*** Opening Document section ***

Evolution and humans: all over Africa (Evolution)

by dhw, Thursday, October 19, 2017, 12:47 (2343 days ago) @ David Turell

DAVID: It is my belief God is more serious in his purposefulness than you do. Watching spectacle is a fun and games approach.

Go to the theatre or concert hall, and tell me Shakespeare’s King Lear or Mahler’s Kindertotenlieder are fun and games. The whole of life is one vast mixture of good and bad, funny and serious, beautiful and ugly. See below on the subject of “serious” purpose.

dhw: Why are the human brain and hand “over-improvement”? I find mine quite useful actually.
DAVID: Of course you do. But the apes have survived with all their clumsiness.

And bacteria and whales and the duck-billed platypus have also survived. How does that make my brain and hand an “over-improvement”?

dhw: You insist that your God controlled every phase of evolution, and my theistic hypothesis is that he chose NOT to control it but to allow it to pursue its own course (with possible dabbles). What is unclear (fudgy) about that?
DAVID: 'Possible dabbles' are watching, guiding and correcting. God in control.

Of course possible dabbles would be God in control. Those would be individual events (like Chixculub), not every innovation, lifestyle and natural wonder. One of the great advantages of my hypothesis is precisely that it leaves room both for God and for dabbles, but it also accounts for the uncontrolled (i.e. higgledy-piggledy) bush.

DAVID: Of course without whales the balance would be different, but still balanced. But the whales are HERE. We are dealing with an evolutionary history presented to us to interpret. Should we get rid of great apes in discussing how humans appeared?
dhw: I keep saying that so long as there is life, there is some kind of balance, regardless of whether there were/are/will be whales or no whales, humans or no humans. I don’t understand your question about apes.
DAVID: You got rid of whales in your discussion so I suggested imagining evolution without apes.

We both believe humans and apes descended from a common ancestor, but I can easily imagine evolution without apes AND without humans. If it hadn’t been for Chixculub, there might never have been any primates. Stroke of luck? Your God doing a dabble? Who knows? But I’m not disputing evolution! I’m disputing the relevance of your “balance of nature” argument to your insistence that the whole of evolution was geared to the production of humans.

DAVID: I logically interpret history as I see it.
dhw: ...you keep acknowledging that my hypothesis fits the history and answers all the questions you cannot answer. Why are you so afraid to acknowledge the possibility that your God wanted to create the ever-changing spectacle of life’s history, which he watches with interest?
DAVID: Explained above. He is a more serious personality in achieving His purposes.

I’m envious of your personal acquaintance with him, but so far the only serious purposes you have come up with are that he wants us to think of him, and he wants to have a relationship with us (although he remains hidden), and so he had to create/preprogramme eight stages of whale and the weaverbird’s nest and the duck-billed platypus, because how else could an all-powerful God have kept life going until he produced the one thing he really wanted to produce? And you claim that this is a logical interpretation of history.

*** Closing Document section ***
*** Opening Data supplied ***

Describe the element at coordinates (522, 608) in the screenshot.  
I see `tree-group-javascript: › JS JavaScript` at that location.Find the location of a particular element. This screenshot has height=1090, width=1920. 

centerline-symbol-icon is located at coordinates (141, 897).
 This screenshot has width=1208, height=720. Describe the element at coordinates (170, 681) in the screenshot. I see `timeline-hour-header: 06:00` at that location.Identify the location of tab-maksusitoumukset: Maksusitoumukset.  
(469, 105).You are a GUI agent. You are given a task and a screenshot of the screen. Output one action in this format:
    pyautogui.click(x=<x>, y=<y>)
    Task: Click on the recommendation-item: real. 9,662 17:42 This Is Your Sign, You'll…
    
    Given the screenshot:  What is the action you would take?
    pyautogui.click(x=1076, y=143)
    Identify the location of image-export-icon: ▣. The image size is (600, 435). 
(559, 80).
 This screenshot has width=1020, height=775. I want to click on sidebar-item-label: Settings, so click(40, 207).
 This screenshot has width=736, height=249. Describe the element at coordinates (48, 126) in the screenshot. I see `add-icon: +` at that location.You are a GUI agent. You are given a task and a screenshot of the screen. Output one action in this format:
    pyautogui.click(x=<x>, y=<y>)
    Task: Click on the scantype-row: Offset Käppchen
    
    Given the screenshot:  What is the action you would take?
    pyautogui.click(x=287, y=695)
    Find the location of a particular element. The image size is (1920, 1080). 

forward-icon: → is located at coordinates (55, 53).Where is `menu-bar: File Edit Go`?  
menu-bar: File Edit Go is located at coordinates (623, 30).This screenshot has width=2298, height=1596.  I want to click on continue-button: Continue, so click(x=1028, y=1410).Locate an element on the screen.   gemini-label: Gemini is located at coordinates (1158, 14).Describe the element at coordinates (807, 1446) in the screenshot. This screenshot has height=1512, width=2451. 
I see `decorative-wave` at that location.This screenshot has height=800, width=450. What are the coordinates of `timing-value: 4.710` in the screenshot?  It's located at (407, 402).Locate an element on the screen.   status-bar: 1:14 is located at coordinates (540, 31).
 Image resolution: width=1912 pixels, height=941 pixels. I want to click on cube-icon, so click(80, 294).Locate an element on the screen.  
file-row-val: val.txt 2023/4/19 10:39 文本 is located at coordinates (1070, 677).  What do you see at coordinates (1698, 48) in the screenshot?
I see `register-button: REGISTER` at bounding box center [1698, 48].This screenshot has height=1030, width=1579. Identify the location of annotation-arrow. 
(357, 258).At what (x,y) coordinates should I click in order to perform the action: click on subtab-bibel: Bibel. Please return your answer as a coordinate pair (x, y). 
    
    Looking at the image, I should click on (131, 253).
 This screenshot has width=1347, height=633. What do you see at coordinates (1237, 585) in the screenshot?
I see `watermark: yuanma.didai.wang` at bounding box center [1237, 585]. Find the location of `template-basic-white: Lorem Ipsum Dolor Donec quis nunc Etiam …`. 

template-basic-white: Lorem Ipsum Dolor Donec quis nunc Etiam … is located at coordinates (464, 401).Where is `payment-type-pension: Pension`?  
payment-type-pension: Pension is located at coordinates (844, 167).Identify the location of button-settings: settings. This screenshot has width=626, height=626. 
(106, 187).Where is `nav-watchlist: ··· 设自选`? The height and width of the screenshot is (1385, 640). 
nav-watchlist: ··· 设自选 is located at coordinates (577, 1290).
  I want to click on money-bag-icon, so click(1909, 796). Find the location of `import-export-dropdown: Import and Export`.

*** Closing Data supplied ***

Directions:
**1.** Transcribe the stretch of the forum exchange on evolution from "And bacteria and" through "correcting. God in control.".
**2.** In the forum exchange on evolution, the final paragraph says he "had to create/preprogramme" certain things. List every item named in that list.

Solution set:
**1.**
And bacteria and whales and the duck-billed platypus have also survived. How does that make my brain and hand an “over-improvement”?

dhw: You insist that your God controlled every phase of evolution, and my theistic hypothesis is that he chose NOT to control it but to allow it to pursue its own course (with possible dabbles). What is unclear (fudgy) about that?
DAVID: 'Possible dabbles' are watching, guiding and correcting. God in control.

**2.**
- eight stages of whale
- the weaverbird's nest
- the duck-billed platypus